Raising the Floor - US

Type of Position: Contractor, Full-Time, 6 months Contract

Anytime, Anywhere, Any Computer Access. We’re an international coalition of individuals and organizations dedicated to ensuring that the Internet, and everything available through it, is accessible to people with accessibility barriers due to disability, literacy, digital literacy, or aging, and regardless of their economic resources. Our vision is to revolutionize the landscape of assistive technology by creating an infrastructure to facilitate the development, distribution, and support of a wide range of affordable accessibility solutions around the world. That is, the Global Public Inclusive Infrastructure (GPII).
You will help a team of bright and talented developers located across continents who are passionate about our vision, that of radically improving the access to technology. How?
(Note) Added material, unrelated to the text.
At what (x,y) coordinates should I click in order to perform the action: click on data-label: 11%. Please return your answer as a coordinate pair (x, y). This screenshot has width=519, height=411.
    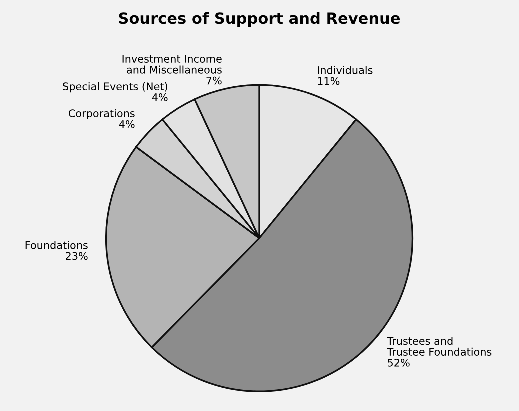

By helping to develop associated system that supports the “portability” of user preferences across any platform or device -- that makes it easier for anyone to be able to have the technology they encounter automatically change into a form they can understand and use.
  • Work with the Global Public Inclusive Infrastructure (GPII) architects and subject-matter experts (SME) to understand the infrastructure components and define the reliability metrics that need to be implemented and monitored.
  • Plan large scale stress testing, where the stability of GPII is tested by developing automated test cases that mimic very heavy loads, of different user profiles, that are created when many users simultaneously access the cloud component of the GPII.
  • Design and document a reliability plan, to include a test approach, strategy and scenarios.
  • Implement the instrumentation required to collect data for analysis.
  • Recommend and document best practices.
  • Perform data analysis to detect reliability issues.
  • Provide recommendations to the GPII developers on how to optimize the system to improve reliability.
  • Integrate the reliability test cases into release processes, automate them in the GPII’s Continuous Integration environment, store results using technologies such as Elasticsearch, and provide dashboards to team members.
  • Work with Infrastructure developers to plan application deployments on Kubernetes clusters for reliability testing.
  • Debug and resolve issues relating to the automated test scripts.
  • 10+ years hands-on experience designing and writing reliability test plans.
  • Experience with modern, containerized cloud infrastructure (in particular, Docker and Kubernetes), and the reliability techniques best suited to this style of architecture.
  • Knowledge of and hands-on experience with open source testing tools.
  • An Agile mindset and team player, with experience contributing to open source communities using collaborative environments such as Github.
  • Development background with ability to review code and write automation scripts.
  • In-depth experience with debugging tools for Node.js (e.g. node-inspector, Chrome dev tools, heapdump, NSolid), and experience using these tools to identify the source of failures.
  • Ability to understand deployment topologies, identify problem areas, simulate failures, and recommend improvements.
  • Experience with networking protocols and one or more programming languages (JavaScript, Go, Python, Ruby).   
  • Experience using JIRA to report issues.
  • Experience working in a distributed environment.